Formed in 1836, the Edinburgh Savings Bank was successor to the Edinburgh Bank for Savings, which dated back to 1814. Although formed after the Ruthwell Savings Bank, the Edinburgh provided the model for future savings banks. By the end of World War two, it was second in size only to the Glasgow Savings Bank. In 1975, Edinburgh merged with three other Scottish savings banks to form an enlarged South of Scotland TSB.

==History==

The Edinburgh Savings Bank was, in essence, a continuation of The Edinburgh Bank for Savings; that grew out of the Edinburgh Society for the Suppression of Beggars, and it opened its doors in January 1814. The chief promoter was JH Forbes, son of banker Sir William Forbes of Pitsligo. The Bank's early history was notable for “One of the wordiest warfares in the history of savings banks”. This revolved around the claims made by Forbes and the Reverend Henry Duncan, founder of the Ruthwell Savings Bank, as to which of the two was the first savings bank. The Ruthwell claim was clearly chronologically correct but Forbes contention was that the Edinburgh model was superior. Ruthwell allowed depositors to share in the management; it made “enquiries into the morals of its depositors”, imposed restrictions on withdrawals and fined irregular savers. Edinburgh did none of these and tried to make the bank as alike to an ordinary bank as possible. The simpler Edinburgh model prevailed as a model for other savings banks.

The Edinburgh Bank for Savings quickly opened four branches in the city but, according to the official history, it appears to have dwindled away to vanishing point by 1835, “not helped by its unyielding attitude” of some trustees to the new legislation, A fresh start was decided and (presumably dissenting trustees) decided to start a new institution. In December 1836 it was resolved to establish the Edinburgh Savings Bank, to operate under the 1835 legislation. There seemed to be little capital behind the new bank. It opened in a flat in a house at 87 Princes Street and staff salaries were paid by the trustees personally until 1840 when the Bank had accumulated sufficient funds to pay wages itself. The Bank was then able to open new premises at the Mound and in 1846 there was a proposal for its first branch, though nothing materialised.

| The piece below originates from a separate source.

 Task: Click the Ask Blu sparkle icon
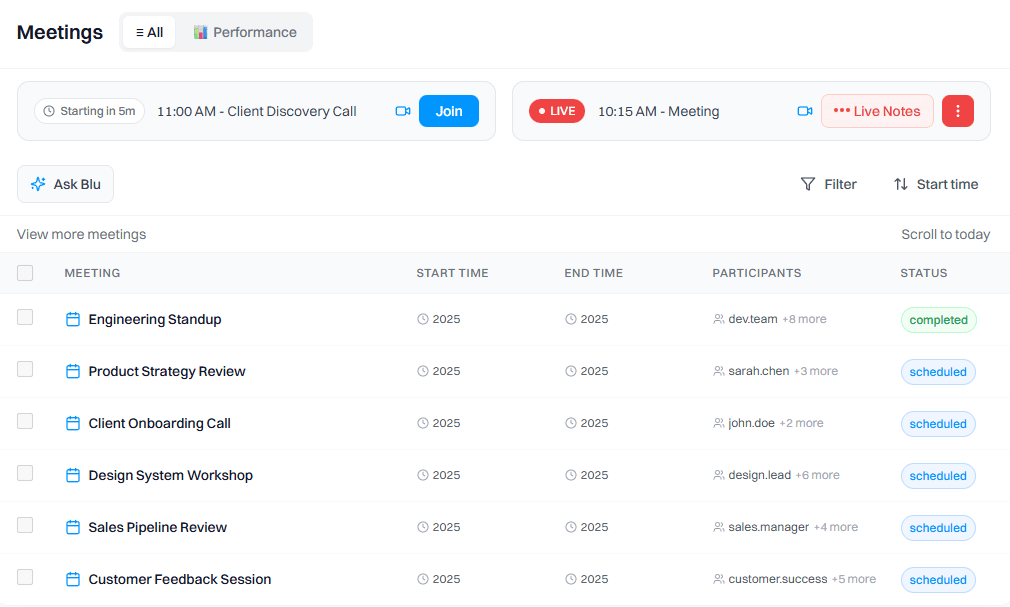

Banking crises were not unknown but the one in 1857 demonstrated the local confidence in the Bank. The Western Bank of Scotland, the second largest bank in Scotland, collapsed with the loss of all shareholder's capital while the City of Glasgow Bank suspended payments for one month. The Edinburgh Bank brought large amounts of cash from London as protection but only 275 out of 26,000 depositors withdrew their funds. In contrast, the Bank's solid reputation attracted a large number of new accounts. The Bank's funds totalled £407,000, all invested with Government. By now, the Edinburgh ranked ninth largest of the savings banks.

Once again, the introduction of branches was considered in 1857 but fire destroyed the head office and surplus funds were needed for rebuilding. Eventually, the first branch was opened in 1870 in Leith, total deposits then having risen to £747,000. The next thirty years saw steady progress: a further five branches were opened and by 1900 deposits had risen to £3.2m. At the beginning of the C20th, the directors stressed the necessity to add further branches “in fairly rapid succession”. It was far from rapid but by 1932 the number of branches had reached 15, and remained at that number when the Bank's official history ended, celebrating its centenary.

In 1939, the bank established a new head office, designed by Oldrieve, Bell and Paterson, at 28–30 Hanover Street. By 1944, the Scottish TSBs had almost one third of the UK's TSB funds. Glasgow was the largest savings bank in the country and Edinburgh, though half Glasgow's size, was second.

The Page Committee report of 1973 recommended substantial consolidation of the trustee savings banks. Edinburgh absorbed the Border Counties TSB in 1974. Following the 1975 Trustee Savings Banks Act, four regional savings banks were formed in Scotland. Edinburgh merged with the South of Scotland; Border Counties; and Dunfermline to form an enlarged South of Scotland TSB.